Yeni bir küresel araştırma, bilim insanlarının da sıklıkla yapay zekâ kullanmasının gelecekte bilimsel çalışmaların yeteri kadar ‘bilimsel’ olamayacağını iddia ediyor.
Yeni bir küresel araştırmaya göre bilim insanlarının yüzde 84’ü artık yapay zekâyı günlük çalışmalarında aktif olarak kullanıyor. Geçtiğimiz yıl bu oran yalnızca yarıdan biraz fazlaydı ancak herkes bu yeni “trendi” benimserken, birçok araştırmacı da etik kuralların ve resmî yönergelerin eksikliğinden endişe ediyor. Yani kısaca herkes aynı trene bindi ama kimse nereye gittiğinden emin değil.
İşin ilginç tarafı, bilim insanlarının çoğu karmaşık bilimsel yapay zekâ sistemleri yerine ChatGPT gibi herkesin erişebildiği basit araçları tercih ediyor. Bu da kullanım kolaylığının, güvenlikten daha öne geçtiğini gösteriyor. Yine de araştırmacıların büyük kısmı, yapay zekânın fikir üretiminde ve işlerini hızlandırmada büyük bir avantaj sağladığını kabul ediyor ancak sahte veriler, gizlilik sorunları ve güven eksikliği hâlâ masadaki büyük sorunlar arasında.

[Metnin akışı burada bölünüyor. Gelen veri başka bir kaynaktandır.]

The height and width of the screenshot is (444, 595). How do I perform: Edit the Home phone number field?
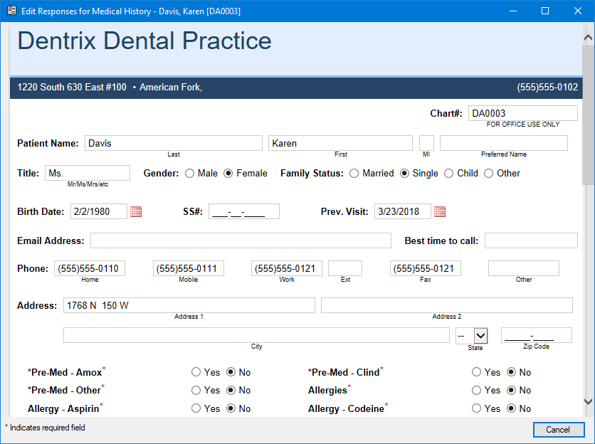pyautogui.click(x=90, y=268)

Bilimde güven krizi patlak verebilir

Yapay zekânın bilimsel üretime dâhil olması yalnızca bu sorunla da ilgili değil. Dünyayı şekillendiren bilginin nasıl üretildiği de artık yeniden tanımlanıyor. Uzmanlar, net kurallar ve şeffaflık sağlanmadığı sürece, hatalı ve sahte araştırmaların bilimsel süreçlere sızabileceği konusunda uyarıyor.

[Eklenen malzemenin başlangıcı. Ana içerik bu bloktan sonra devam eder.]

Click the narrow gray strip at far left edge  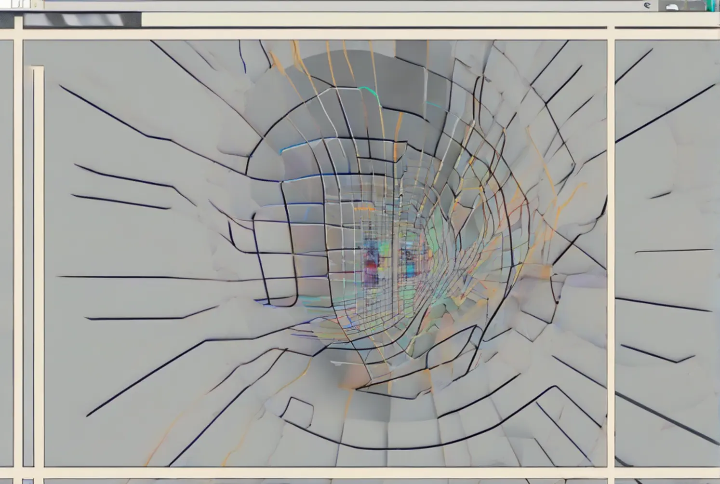click(x=6, y=251)
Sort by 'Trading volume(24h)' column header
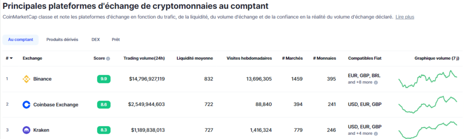The height and width of the screenshot is (139, 464). pos(144,58)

Bu nedenle birçok araştırmacı, yayınevlerinden açık yönergeler talep ediyor ve yapay zekâ kullanımının her araştırmada açıkça belirtilmesi gerektiğini savunuyor. Üniversiteler ve yayıncılar için sıradaki büyük sınav, yapay zekâyı sorumlu ve güvenli bir şekilde entegre etmek olacak ve görünen o ki, önümüzdeki birkaç yıl bilim dünyası için oldukça tartışmalı geçecek.